Quick Med Claims (QMC) is a nationally recognized leader in emergency medical transportation billing and reimbursement. QMC is committed to providing services in a manner that ensures compliance with all applicable billing and reimbursement regulations while maximizing the capture of allowable reimbursement for each client. The commitment to adherence to both principles make QMC the partner of choice for emergency medical transportation providers.

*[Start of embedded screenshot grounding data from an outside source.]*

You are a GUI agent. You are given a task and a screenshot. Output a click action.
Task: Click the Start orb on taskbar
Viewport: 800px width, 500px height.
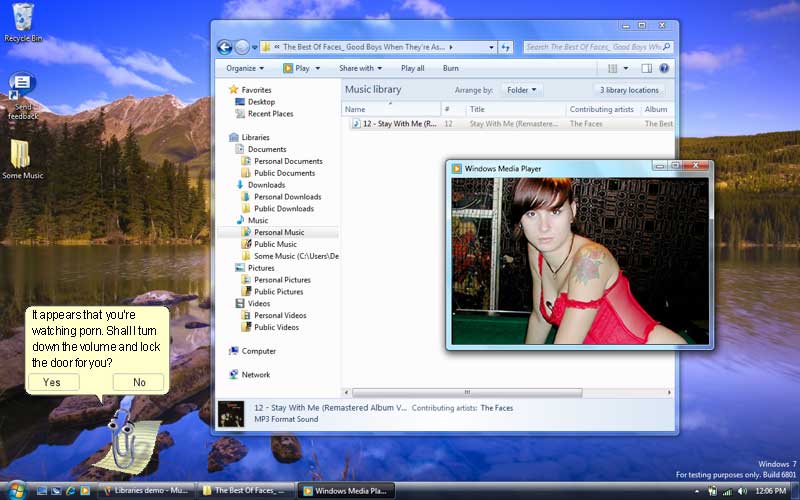coord(17,490)
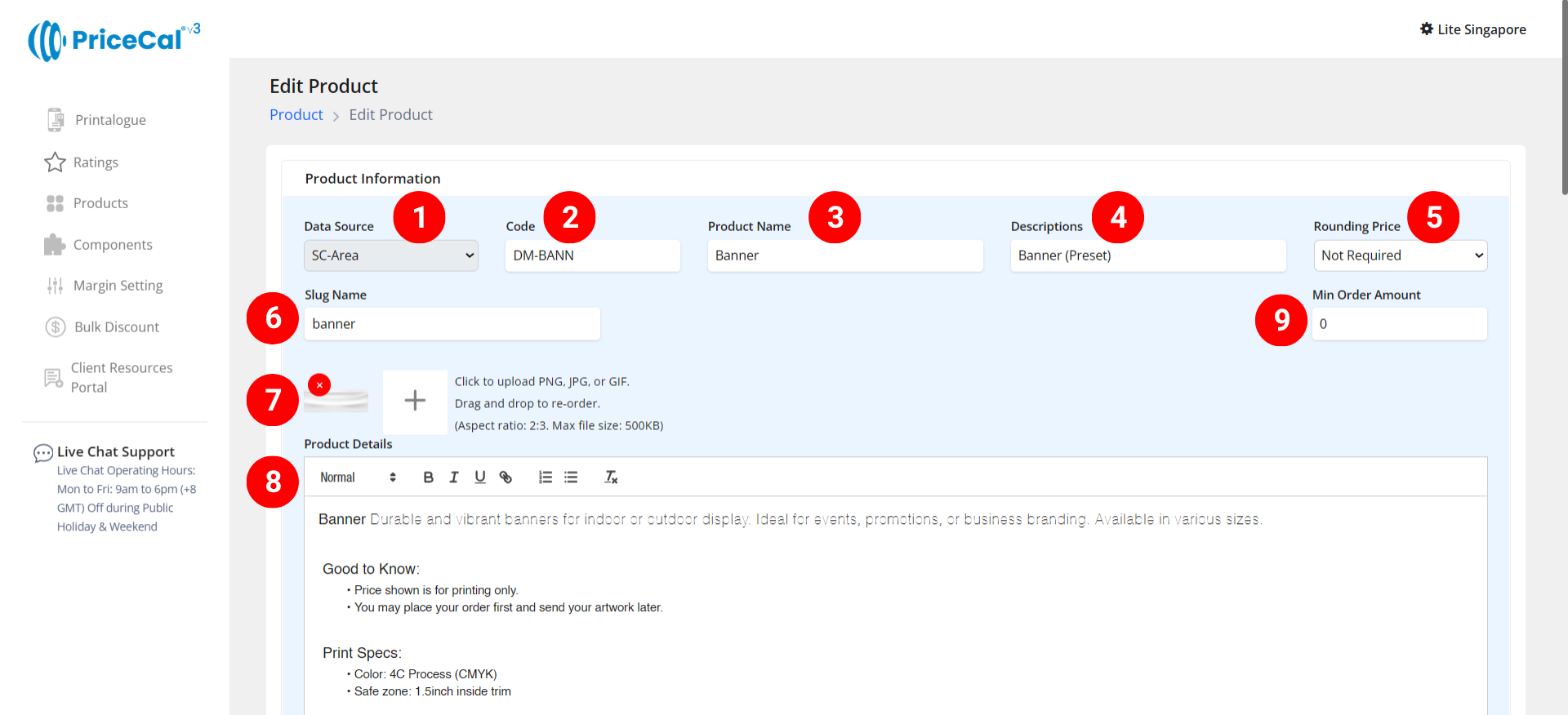Remove the uploaded image with red X
This screenshot has height=715, width=1568.
(x=319, y=384)
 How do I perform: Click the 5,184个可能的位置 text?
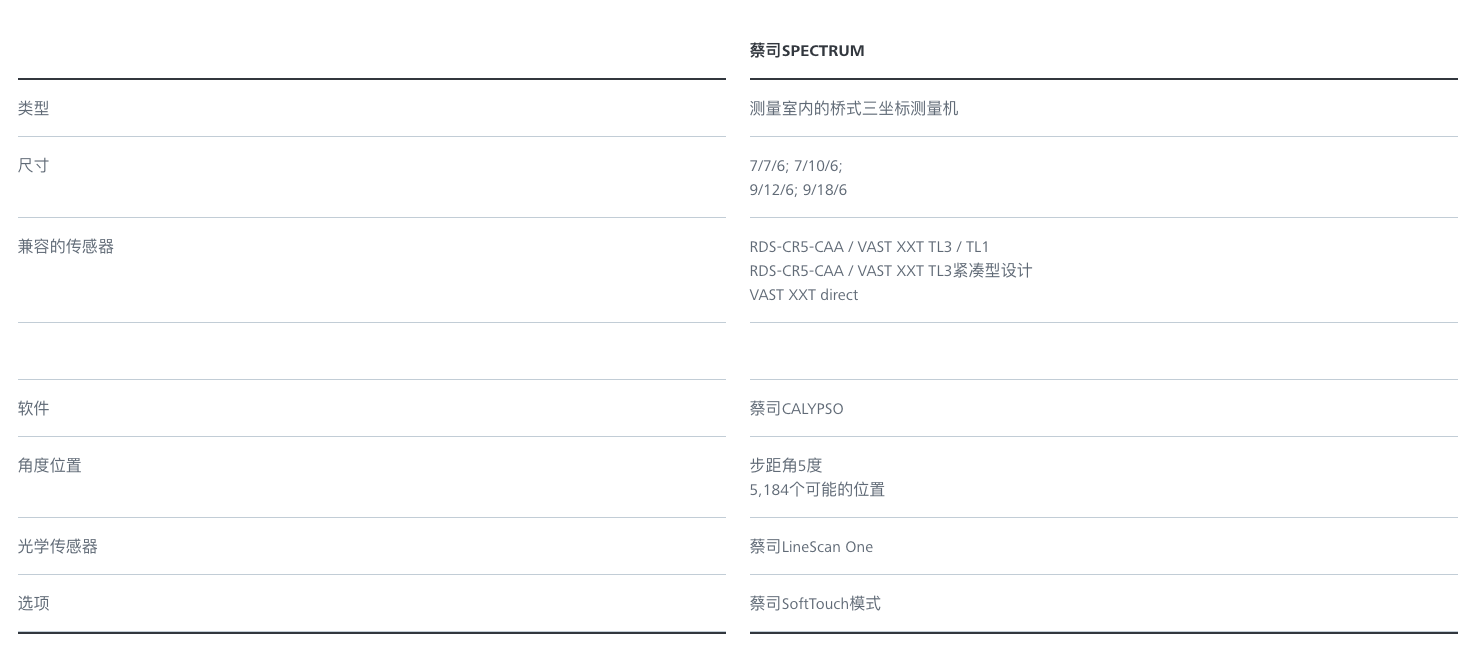[817, 489]
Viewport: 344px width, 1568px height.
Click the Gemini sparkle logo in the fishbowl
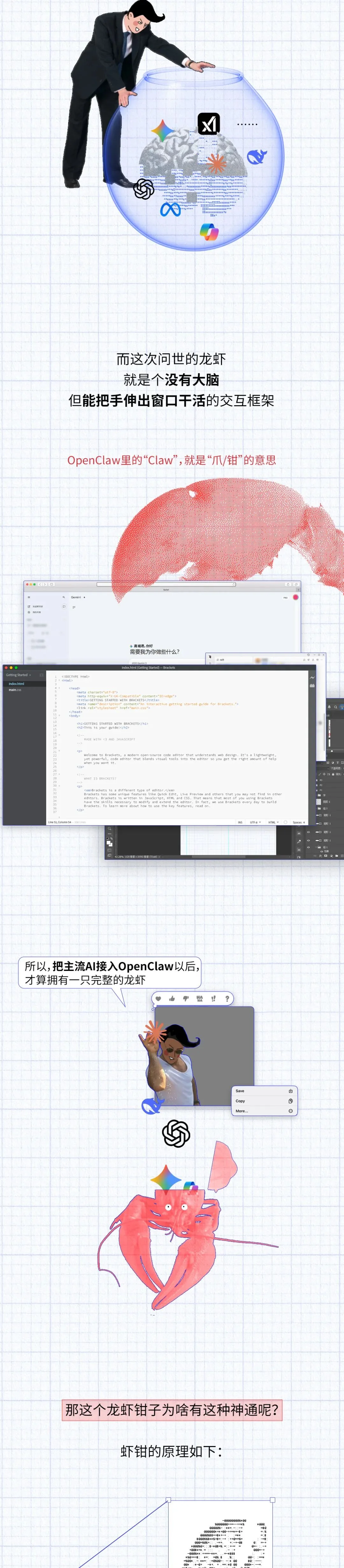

This position is 100% work from home.

Summary:

The Billing Specialist I will utilize master billing guides and other process instructions to review PCR to ensure medical necessity, reasonableness, level of service, ICD10 coding and mileage is correct. This role is fundamental in QMC's revenue cycle management process and ensures that claims are coded and billed accurately and timely. The selected Billing Specialist I will maintain a strong working knowledge of billing rules and regulations for all payor types in the various regions for which they process claims.

Responsibilities:

  • Review patient medical records and supporting documentation.
  • Add required data elements to the account in RescueNet including ICD9 code, charges and billing narrative.
  • Follow up with insurance carriers on the status of past due accounts
  • Contact patients, hospitals, attorneys and other parties to obtain insurance information
  • Review claims that have been denied by insurance carriers and submit corrected claims or appeals as necessary.
  • Ensure all tasks are completed according to Quick Med Claims policies as well as state and federal guidelines.
  • Meeting or exceeding defined productivity standards of the position
  • Responsible for properly notating accounts reviewed.
  • Responsible for attaching necessary documentation within the system or to paper 1500’s.
  • Calling patients, facilities, insurances, and attorneys as needed to research claims.
  • Verify patient’s insurance information utilizing various resources such as websites, telephone, IVR, and provider CSR’s when applicable.
  • Generate and follow up on self-pay bills to patients for that portion of the bill not covered by third party insurance.
  • Respond to patient calls related to billing inquiries and follow up.
  • Work return mail and bad address accounts as needed.
  • Obtain additional information from clients when needed, such as HIPAA forms, pre authorizations from insurance companies and physician medical necessity forms in order to submit third party claims.
  • Create, review, and complete billing documents on Rescue Net by using dates provided on patient care reports, physician medical necessity forms and hospital face sheets.
  • Review and submit finalized claims either on 1500 paper forms with supporting documentation or electronically.
  • Review edits and rejections stemming from electronic billing and the correction and resubmitting of the same.
  • Review denials making adjustments and/or corrections in order to resubmit claims for payment.
  • File appeals when necessary in order to have a denial decision reversed.
  • Submit 1500 forms to secondary insurance companies with required documentation such as explanation of benefit forms from primary insurance companies.
  • Maintaining workflow to keep aging accounts at a minimum by following up on unpaid claims on a daily basis.
  • Responsible for follow up on all assigned accounts that have reached collections to ensure they have been fully worked before turning them over to a collection agency.
  • Process all insurance claim forms in accordance with Federal and State laws as well as departmental procedures.

Other Responsibilities:

  • Adhere to all QMC HIPAA privacy policies and procedures. This includes always maintaining the confidentiality and security of sensitive patient information.
  • Ensures consistent adherence to company attendance policies.